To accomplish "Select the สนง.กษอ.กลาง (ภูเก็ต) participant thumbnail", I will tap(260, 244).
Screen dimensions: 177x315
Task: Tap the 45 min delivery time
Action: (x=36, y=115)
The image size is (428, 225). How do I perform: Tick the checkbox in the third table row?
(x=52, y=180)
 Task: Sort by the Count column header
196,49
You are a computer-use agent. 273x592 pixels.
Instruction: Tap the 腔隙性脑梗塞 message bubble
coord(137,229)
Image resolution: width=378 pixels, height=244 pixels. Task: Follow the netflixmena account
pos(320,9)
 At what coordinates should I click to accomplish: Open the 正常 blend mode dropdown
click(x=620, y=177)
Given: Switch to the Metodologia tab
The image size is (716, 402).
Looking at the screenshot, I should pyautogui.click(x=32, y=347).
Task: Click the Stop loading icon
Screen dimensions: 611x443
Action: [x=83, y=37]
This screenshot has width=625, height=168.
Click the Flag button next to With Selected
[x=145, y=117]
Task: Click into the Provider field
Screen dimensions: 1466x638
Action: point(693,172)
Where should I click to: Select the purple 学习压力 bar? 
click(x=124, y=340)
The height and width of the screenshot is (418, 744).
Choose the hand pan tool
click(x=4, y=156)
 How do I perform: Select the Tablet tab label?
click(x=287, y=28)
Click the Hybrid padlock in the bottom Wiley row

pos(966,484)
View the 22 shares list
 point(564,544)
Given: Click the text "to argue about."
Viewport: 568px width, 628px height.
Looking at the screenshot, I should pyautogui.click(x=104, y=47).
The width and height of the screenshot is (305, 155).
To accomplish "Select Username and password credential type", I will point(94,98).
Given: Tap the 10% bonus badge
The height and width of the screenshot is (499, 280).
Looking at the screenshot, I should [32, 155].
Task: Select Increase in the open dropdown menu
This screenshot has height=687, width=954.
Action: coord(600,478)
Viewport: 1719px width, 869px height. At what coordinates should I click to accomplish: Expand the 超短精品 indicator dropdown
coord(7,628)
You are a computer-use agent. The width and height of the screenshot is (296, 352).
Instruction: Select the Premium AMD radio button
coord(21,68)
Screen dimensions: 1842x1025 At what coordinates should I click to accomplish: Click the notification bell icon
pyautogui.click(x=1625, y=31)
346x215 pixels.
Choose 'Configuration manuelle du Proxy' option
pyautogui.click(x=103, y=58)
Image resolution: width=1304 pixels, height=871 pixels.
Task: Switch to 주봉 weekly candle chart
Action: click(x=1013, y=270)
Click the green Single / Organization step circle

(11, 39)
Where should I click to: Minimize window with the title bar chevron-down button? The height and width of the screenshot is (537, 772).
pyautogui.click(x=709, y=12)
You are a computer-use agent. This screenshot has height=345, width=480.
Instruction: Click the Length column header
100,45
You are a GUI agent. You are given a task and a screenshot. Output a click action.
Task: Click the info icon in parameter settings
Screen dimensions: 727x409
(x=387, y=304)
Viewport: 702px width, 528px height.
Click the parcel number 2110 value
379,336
______________________________
#### Your objective:
Each line from the one containing "How do I perform: Select" to the final line of the entries above must be returned exactly, and no other line may appear.

#### Worked solution:
 How do I perform: Select the Tablet tab label?
click(x=287, y=28)
Click the Hybrid padlock in the bottom Wiley row

pos(966,484)
View the 22 shares list
 point(564,544)
Given: Click the text "to argue about."
Viewport: 568px width, 628px height.
Looking at the screenshot, I should pyautogui.click(x=104, y=47).
The width and height of the screenshot is (305, 155).
To accomplish "Select Username and password credential type", I will point(94,98).
Given: Tap the 10% bonus badge
The height and width of the screenshot is (499, 280).
Looking at the screenshot, I should [32, 155].
Task: Select Increase in the open dropdown menu
This screenshot has height=687, width=954.
Action: coord(600,478)
Viewport: 1719px width, 869px height. At what coordinates should I click to accomplish: Expand the 超短精品 indicator dropdown
coord(7,628)
You are a computer-use agent. The width and height of the screenshot is (296, 352).
Instruction: Select the Premium AMD radio button
coord(21,68)
Screen dimensions: 1842x1025 At what coordinates should I click to accomplish: Click the notification bell icon
pyautogui.click(x=1625, y=31)
346x215 pixels.
Choose 'Configuration manuelle du Proxy' option
pyautogui.click(x=103, y=58)
Image resolution: width=1304 pixels, height=871 pixels.
Task: Switch to 주봉 weekly candle chart
Action: click(x=1013, y=270)
Click the green Single / Organization step circle

(11, 39)
Where should I click to: Minimize window with the title bar chevron-down button? The height and width of the screenshot is (537, 772).
pyautogui.click(x=709, y=12)
You are a computer-use agent. This screenshot has height=345, width=480.
Instruction: Click the Length column header
100,45
You are a GUI agent. You are given a task and a screenshot. Output a click action.
Task: Click the info icon in parameter settings
Screen dimensions: 727x409
(x=387, y=304)
Viewport: 702px width, 528px height.
Click the parcel number 2110 value
379,336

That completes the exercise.